73. Secondly, as Mr Rainey submitted, the Hague Rules apply only to carriage of goods by sea. For that reason the clause "in so far as such document relates to the carriage of goods by sea" must modify both "a bill of lading" and "any similar document of title". Similarly, in the French text the words "formant titre pour le transport des marchandises par mer" must modify both "un connaissement" and "tout document similaire".
74. Thirdly, in interpreting article I(b), section 4 of the Canadian Water-Carriage of Goods Act 1910 affords no real help, if only because the relevant phrase in that section is "any bill of lading or similar document of title to goods". The last two words are not found in article I(b).
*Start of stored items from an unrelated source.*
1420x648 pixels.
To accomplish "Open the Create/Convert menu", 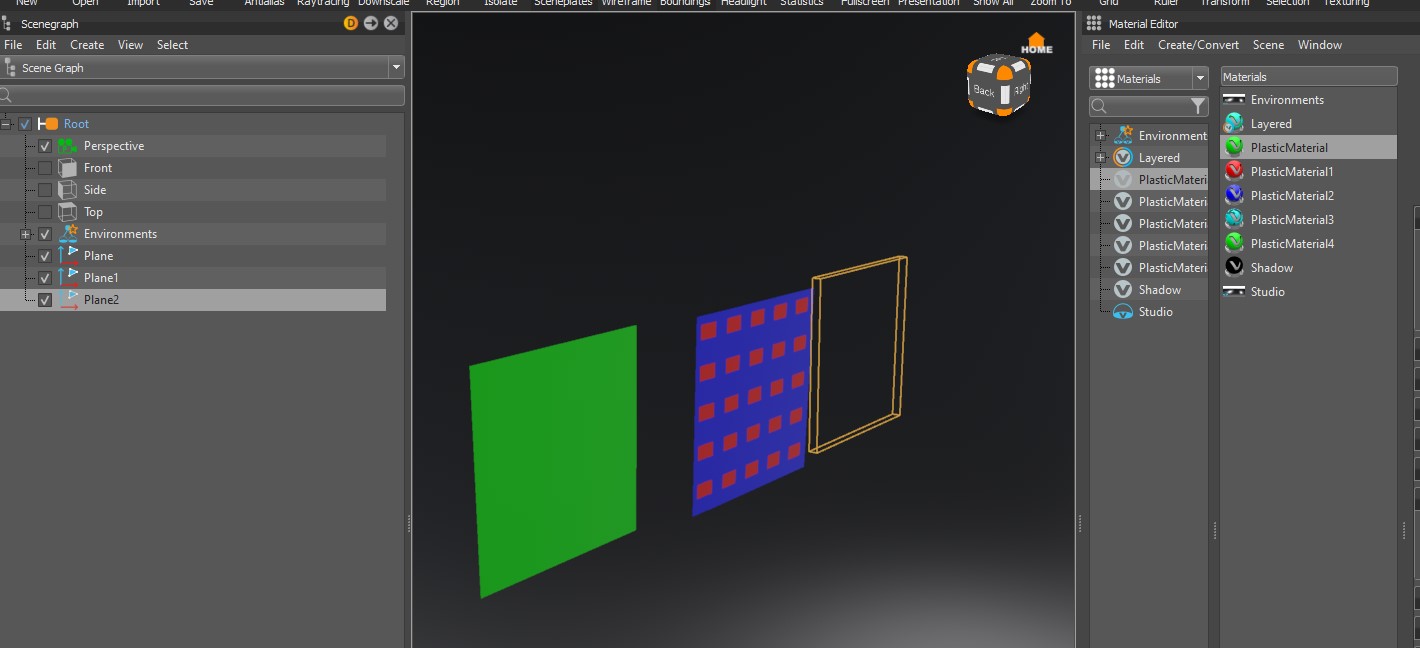I will click(1198, 44).
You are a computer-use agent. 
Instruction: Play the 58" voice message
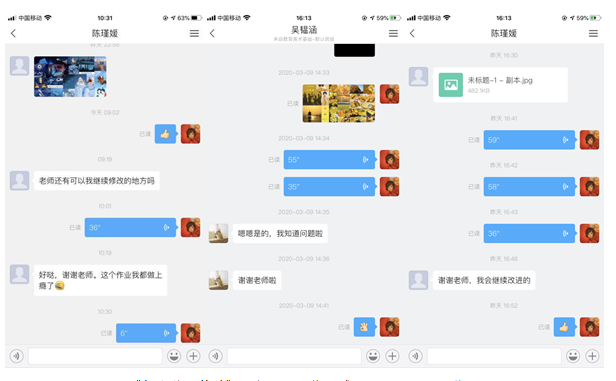click(530, 187)
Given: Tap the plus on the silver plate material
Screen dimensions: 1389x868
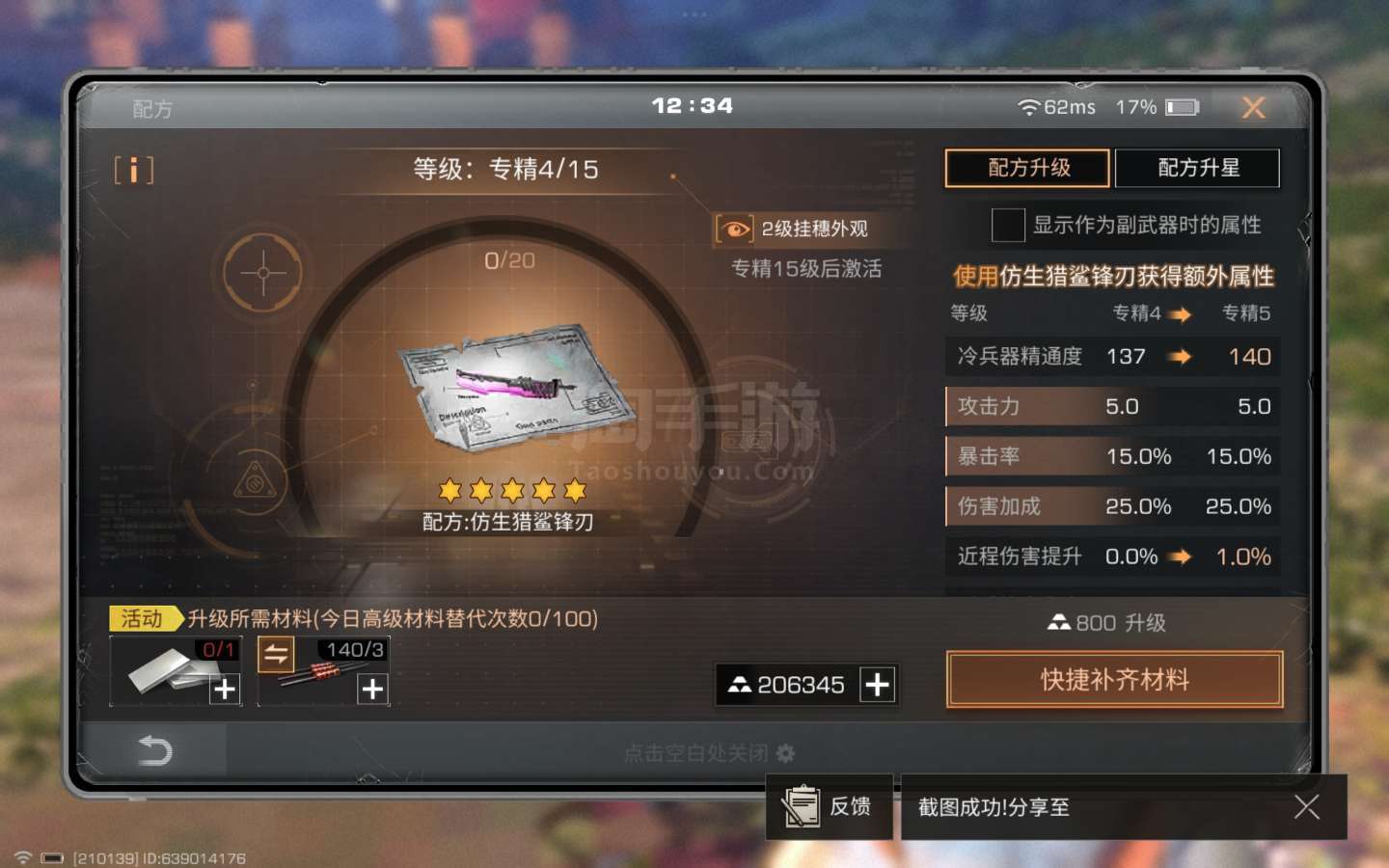Looking at the screenshot, I should tap(225, 689).
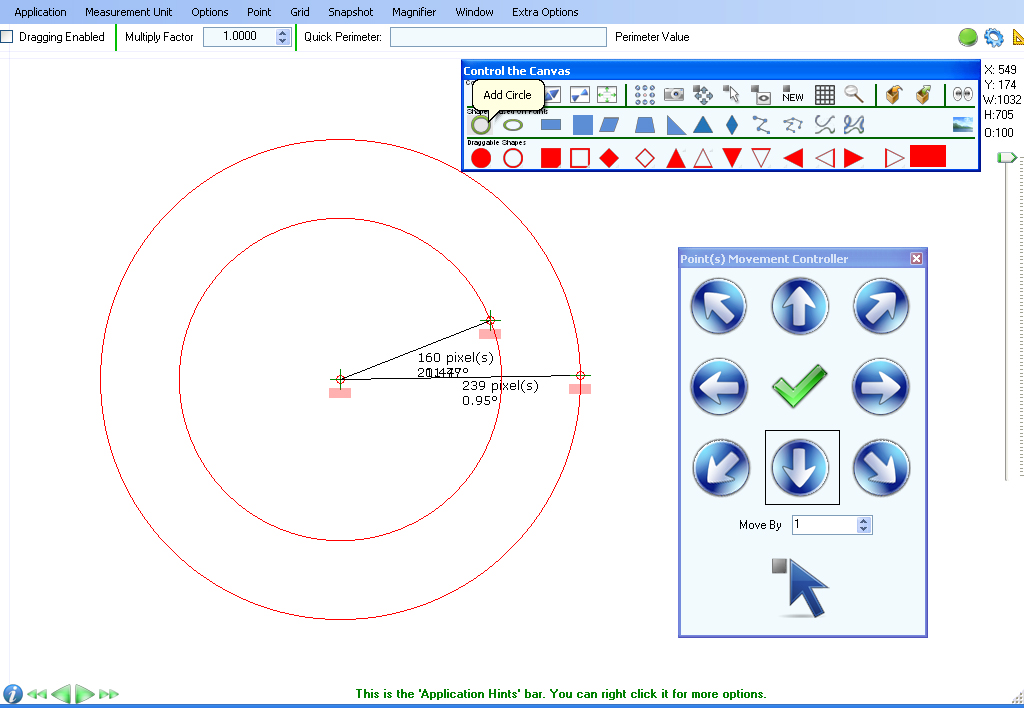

75. Next, even though their meaning would then be unclear, the words "document of title" could stand on their own in the English text. Indeed, that is how they are usually read. By contrast, it is plain that the words "tout document similaire formant titre" in the French text are intended to be read along with the following words "pour le transport des marchandises par mer". That is to say, the alternative to a "connaissement ... formant titre pour le transport des merchandises par mer" is "tout document similaire formant titre pour le transport des marchandises par mer". So the alternative document which the French text describes is simply one that entitles the holder to have the goods carried by sea - and, obviously, to have them delivered to the appropriate person at the end of the voyage. Nothing is said about the document having any effect in relation to the title to the goods, in a property sense. The French text would therefore suggest that the words "document of title" in the English version should be read along with the qualifying words "in so far as such document relates to the carriage of goods by sea" and should be understood as applying to any document that entitles the holder to have the goods carried by sea. This would be to give the words a broad interpretation but, since they are designed to prevent parties from circumventing the Rules by devising different forms of shipping document, such an interpretation would not be inappropriate.